> _Data records_

= Beginning of Section =

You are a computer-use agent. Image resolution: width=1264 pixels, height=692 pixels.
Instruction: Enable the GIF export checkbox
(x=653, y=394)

= End of Section =
= Beginning of Section =

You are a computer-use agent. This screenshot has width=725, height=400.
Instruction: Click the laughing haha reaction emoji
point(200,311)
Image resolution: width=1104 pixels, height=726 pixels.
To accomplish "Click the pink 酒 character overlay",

= End of Section =
= Beginning of Section =

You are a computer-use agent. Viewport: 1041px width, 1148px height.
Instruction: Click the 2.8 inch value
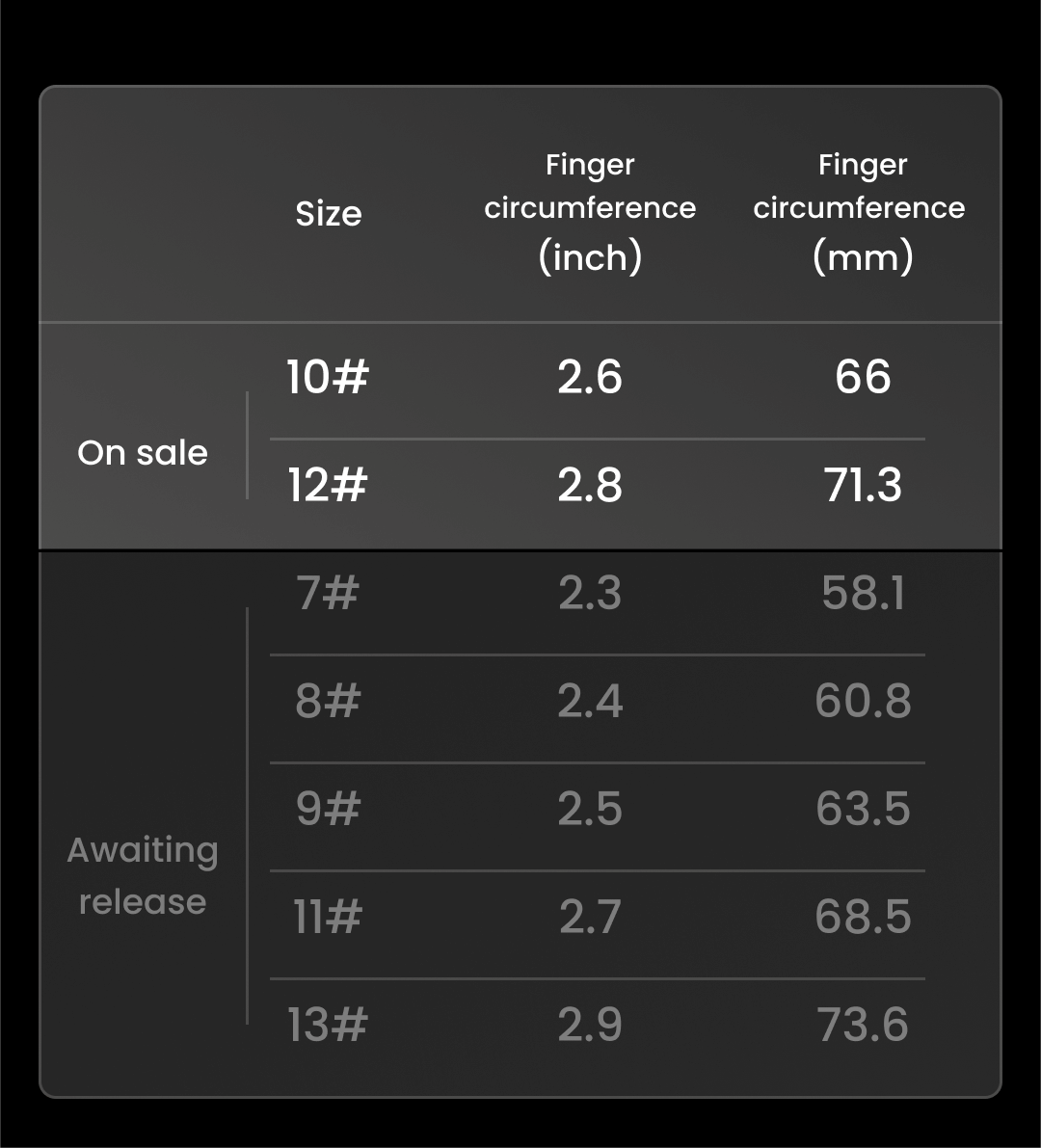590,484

= End of Section =

> _What is required_
For this exercise, output exactly the lines above from the line with "You are a computer-use agent. This" to the line with "pink 酒 character", counting both, and leave out the rest.

> _Output for this exercise_
You are a computer-use agent. This screenshot has width=725, height=400.
Instruction: Click the laughing haha reaction emoji
point(200,311)
Image resolution: width=1104 pixels, height=726 pixels.
To accomplish "Click the pink 酒 character overlay",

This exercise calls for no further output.